Task goal:
Below are entries; copy exactly the lines from the one with "Screen dimensions: 600x414" through the one with "This screenshot has height=627, width=1568.", both included, and leave out the rest.

Records shown: Begin

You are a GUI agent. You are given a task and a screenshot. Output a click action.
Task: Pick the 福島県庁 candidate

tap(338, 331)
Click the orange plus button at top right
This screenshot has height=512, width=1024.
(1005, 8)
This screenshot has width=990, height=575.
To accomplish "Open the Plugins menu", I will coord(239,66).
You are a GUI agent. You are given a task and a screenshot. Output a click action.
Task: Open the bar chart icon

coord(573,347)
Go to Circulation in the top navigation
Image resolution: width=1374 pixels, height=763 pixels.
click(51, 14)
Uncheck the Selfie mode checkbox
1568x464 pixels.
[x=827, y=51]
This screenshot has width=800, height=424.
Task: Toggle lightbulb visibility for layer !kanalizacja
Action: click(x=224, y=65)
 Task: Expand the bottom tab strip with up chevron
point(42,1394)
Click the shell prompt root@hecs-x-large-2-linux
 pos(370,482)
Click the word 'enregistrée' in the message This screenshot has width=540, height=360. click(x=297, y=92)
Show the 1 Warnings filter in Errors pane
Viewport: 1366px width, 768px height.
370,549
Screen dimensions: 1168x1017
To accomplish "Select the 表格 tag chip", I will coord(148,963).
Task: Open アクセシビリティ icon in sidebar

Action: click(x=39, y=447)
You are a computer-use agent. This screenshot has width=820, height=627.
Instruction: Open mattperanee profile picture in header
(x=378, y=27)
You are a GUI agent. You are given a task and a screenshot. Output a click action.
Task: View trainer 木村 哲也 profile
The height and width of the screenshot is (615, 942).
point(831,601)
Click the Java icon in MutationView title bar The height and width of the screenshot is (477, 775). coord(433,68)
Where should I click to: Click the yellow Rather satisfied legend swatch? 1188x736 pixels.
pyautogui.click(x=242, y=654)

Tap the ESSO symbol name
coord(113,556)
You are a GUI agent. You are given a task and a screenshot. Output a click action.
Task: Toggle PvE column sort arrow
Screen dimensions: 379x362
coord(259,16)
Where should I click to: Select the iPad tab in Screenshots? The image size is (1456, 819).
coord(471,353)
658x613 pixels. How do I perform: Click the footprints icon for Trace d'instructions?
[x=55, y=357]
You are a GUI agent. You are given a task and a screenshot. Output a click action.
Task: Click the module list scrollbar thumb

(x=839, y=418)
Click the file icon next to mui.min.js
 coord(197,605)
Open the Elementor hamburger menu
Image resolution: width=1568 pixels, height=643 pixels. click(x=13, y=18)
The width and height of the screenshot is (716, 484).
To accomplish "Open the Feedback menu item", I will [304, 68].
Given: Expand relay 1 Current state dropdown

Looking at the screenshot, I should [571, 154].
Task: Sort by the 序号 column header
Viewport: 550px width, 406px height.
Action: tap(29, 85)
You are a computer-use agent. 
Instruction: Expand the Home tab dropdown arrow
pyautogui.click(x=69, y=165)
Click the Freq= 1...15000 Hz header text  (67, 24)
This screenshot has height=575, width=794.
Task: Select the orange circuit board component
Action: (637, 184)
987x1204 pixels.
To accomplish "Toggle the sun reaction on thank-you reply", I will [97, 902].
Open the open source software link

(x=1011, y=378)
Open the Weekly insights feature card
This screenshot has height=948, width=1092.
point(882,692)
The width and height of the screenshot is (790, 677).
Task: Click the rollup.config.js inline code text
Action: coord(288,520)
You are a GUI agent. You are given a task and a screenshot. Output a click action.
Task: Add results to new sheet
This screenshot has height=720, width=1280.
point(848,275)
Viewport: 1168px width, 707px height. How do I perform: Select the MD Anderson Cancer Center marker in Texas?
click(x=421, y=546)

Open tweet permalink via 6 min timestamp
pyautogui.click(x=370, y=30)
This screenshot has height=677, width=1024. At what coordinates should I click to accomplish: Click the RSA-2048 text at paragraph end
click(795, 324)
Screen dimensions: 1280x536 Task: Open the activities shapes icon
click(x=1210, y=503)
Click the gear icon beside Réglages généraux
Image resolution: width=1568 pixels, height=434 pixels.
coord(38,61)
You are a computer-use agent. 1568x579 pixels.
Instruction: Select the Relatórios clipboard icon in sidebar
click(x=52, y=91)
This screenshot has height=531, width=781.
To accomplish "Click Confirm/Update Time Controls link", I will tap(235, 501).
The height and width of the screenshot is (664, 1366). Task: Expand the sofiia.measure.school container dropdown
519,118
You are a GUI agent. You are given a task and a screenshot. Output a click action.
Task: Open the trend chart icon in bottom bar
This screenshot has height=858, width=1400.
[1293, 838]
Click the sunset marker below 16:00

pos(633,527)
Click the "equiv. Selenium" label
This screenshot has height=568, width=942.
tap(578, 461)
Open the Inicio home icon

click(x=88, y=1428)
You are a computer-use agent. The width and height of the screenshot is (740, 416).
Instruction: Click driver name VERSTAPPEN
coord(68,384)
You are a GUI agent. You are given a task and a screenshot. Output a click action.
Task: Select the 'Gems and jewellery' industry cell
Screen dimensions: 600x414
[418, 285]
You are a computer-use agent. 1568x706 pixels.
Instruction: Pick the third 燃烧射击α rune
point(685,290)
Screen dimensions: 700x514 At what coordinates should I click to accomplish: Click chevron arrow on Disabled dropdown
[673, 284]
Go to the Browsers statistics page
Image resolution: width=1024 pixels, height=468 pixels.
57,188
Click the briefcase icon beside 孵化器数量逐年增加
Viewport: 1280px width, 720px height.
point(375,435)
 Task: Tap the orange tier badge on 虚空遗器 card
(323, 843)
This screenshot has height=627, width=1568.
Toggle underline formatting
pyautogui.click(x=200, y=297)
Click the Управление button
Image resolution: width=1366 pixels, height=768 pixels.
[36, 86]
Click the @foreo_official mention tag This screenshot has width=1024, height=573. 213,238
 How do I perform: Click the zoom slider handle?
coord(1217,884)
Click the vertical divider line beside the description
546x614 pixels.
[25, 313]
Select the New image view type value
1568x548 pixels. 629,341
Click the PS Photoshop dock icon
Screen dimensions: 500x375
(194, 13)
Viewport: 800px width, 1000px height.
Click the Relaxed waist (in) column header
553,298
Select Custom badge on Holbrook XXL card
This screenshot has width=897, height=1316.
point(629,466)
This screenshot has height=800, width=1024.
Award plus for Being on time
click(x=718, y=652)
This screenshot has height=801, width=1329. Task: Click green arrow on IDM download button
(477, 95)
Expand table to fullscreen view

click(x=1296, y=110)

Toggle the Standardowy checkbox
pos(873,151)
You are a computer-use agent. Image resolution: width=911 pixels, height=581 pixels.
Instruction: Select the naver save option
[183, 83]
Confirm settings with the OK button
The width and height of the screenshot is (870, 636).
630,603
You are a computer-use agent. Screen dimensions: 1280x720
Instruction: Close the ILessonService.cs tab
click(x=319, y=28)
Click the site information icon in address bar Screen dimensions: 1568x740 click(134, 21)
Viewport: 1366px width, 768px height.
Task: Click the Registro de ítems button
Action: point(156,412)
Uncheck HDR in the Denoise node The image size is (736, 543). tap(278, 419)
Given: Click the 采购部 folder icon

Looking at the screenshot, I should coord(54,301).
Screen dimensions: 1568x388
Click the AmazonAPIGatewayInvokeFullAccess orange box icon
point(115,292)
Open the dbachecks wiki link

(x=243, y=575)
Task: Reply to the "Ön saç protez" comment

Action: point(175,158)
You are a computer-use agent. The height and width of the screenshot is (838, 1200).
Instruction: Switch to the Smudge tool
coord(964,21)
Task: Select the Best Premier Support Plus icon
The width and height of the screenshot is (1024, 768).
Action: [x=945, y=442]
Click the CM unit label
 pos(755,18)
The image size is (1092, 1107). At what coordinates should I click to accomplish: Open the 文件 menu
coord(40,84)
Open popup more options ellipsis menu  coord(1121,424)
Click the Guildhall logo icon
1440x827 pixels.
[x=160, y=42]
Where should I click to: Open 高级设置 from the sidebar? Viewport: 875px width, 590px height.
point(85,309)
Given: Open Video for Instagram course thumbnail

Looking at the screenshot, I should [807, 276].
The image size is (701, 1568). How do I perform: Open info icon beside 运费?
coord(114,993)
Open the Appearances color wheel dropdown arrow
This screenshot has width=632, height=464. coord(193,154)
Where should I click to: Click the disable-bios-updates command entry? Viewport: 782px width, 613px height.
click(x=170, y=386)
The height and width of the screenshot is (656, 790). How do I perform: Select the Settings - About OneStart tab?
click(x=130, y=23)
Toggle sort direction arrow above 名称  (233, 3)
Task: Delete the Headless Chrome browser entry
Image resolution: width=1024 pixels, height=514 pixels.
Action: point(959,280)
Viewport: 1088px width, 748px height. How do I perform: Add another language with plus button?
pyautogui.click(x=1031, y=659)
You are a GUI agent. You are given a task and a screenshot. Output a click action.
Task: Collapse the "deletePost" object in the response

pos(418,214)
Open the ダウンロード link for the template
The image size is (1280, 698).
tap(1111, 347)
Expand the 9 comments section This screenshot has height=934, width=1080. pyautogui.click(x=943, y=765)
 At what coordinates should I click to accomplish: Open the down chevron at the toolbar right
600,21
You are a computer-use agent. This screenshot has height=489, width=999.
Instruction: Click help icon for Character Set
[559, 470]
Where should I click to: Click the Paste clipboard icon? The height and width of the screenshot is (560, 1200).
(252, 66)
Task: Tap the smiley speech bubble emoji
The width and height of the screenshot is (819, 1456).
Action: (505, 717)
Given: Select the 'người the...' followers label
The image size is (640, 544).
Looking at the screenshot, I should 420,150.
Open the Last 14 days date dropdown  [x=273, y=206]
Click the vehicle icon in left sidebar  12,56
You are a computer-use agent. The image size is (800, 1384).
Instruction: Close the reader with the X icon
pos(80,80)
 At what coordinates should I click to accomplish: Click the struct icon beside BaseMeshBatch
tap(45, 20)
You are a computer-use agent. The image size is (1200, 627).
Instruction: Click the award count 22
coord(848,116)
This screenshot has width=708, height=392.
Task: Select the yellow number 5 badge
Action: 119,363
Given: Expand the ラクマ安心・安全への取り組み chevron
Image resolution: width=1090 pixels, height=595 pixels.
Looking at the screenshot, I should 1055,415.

Records shown: End

Output for this exercise:
Screen dimensions: 600x414
[418, 285]
You are a computer-use agent. 1568x706 pixels.
Instruction: Pick the third 燃烧射击α rune
point(685,290)
Screen dimensions: 700x514 At what coordinates should I click to accomplish: Click chevron arrow on Disabled dropdown
[673, 284]
Go to the Browsers statistics page
Image resolution: width=1024 pixels, height=468 pixels.
57,188
Click the briefcase icon beside 孵化器数量逐年增加
Viewport: 1280px width, 720px height.
point(375,435)
 Task: Tap the orange tier badge on 虚空遗器 card
(323, 843)
This screenshot has height=627, width=1568.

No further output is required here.